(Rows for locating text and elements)

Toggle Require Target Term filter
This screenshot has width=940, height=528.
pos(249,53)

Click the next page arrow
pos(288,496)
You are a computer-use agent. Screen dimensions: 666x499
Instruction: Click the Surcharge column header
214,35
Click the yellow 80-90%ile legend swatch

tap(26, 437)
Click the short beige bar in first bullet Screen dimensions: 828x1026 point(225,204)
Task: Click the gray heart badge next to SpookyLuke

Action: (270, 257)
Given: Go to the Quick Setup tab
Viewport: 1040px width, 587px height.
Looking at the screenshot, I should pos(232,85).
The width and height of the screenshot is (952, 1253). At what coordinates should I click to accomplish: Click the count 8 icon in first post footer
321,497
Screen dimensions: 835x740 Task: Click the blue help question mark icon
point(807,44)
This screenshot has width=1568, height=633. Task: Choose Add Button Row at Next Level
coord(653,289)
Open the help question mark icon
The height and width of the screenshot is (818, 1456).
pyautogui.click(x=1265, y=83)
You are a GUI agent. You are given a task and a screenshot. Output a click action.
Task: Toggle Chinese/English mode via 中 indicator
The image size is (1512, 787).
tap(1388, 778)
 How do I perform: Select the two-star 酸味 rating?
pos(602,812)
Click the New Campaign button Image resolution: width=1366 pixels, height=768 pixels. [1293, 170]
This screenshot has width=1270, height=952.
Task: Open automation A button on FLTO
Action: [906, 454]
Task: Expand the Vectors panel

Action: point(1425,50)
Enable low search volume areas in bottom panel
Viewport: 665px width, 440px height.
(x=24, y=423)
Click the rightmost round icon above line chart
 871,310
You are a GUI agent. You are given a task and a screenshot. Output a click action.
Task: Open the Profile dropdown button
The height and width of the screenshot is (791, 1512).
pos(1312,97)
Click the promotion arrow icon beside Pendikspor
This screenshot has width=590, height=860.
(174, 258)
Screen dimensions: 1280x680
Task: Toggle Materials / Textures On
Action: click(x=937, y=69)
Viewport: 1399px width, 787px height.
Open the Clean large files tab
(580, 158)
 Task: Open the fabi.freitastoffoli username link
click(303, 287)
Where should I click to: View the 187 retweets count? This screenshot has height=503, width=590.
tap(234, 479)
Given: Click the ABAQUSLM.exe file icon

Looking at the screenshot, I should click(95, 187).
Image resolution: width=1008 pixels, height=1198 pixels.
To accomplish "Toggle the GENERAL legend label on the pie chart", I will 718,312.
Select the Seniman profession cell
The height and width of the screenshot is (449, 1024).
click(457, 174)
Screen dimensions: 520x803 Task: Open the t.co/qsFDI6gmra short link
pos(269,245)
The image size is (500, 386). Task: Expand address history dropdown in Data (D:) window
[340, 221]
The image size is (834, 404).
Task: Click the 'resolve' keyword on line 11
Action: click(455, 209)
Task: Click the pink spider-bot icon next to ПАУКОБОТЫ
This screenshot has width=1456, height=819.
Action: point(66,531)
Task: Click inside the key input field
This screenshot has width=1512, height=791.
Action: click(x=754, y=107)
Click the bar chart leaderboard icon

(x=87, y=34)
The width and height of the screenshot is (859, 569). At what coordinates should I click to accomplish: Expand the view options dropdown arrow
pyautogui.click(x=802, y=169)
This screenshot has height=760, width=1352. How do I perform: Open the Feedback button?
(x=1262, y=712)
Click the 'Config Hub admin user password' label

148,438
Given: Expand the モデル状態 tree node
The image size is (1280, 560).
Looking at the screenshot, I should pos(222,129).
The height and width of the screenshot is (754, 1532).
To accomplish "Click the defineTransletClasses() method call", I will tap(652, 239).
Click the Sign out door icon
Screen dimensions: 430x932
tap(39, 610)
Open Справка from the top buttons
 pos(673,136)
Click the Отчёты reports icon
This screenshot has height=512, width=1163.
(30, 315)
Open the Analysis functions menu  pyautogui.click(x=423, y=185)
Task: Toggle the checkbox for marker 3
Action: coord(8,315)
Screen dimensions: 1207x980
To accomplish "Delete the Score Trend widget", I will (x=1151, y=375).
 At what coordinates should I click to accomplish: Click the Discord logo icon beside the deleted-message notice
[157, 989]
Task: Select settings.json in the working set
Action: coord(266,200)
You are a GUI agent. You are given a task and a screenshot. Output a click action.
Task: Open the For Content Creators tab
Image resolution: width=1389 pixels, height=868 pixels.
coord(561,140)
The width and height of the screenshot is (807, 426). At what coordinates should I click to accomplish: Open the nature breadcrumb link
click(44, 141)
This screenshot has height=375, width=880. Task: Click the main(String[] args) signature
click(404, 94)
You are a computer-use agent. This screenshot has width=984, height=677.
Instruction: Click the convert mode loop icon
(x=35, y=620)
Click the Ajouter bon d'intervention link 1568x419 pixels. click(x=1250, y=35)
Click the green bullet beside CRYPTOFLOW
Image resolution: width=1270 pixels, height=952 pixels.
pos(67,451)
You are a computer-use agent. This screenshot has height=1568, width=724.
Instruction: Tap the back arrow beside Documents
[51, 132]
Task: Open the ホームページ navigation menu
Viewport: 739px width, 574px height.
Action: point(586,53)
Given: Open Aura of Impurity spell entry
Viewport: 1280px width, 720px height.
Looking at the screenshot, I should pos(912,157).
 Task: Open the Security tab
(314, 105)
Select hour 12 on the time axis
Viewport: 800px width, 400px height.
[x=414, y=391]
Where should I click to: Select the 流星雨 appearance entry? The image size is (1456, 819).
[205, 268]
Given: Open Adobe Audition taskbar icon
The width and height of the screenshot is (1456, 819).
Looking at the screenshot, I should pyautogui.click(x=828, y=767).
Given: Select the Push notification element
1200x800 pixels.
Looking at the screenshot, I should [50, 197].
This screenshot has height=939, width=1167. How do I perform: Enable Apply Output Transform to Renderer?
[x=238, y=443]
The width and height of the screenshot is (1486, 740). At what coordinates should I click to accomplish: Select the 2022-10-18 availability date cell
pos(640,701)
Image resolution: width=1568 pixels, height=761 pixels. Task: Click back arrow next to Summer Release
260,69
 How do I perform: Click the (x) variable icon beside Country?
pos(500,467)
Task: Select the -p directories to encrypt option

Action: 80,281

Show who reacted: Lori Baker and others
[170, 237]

§ **Exercise task**:
Copy each line from the rows above that contains the string "chart". Matching is case-sensitive.

§ **Answer to this exercise**:
Click the rightmost round icon above line chart
To accomplish "Toggle the GENERAL legend label on the pie chart", I will 718,312.
Click the bar chart leaderboard icon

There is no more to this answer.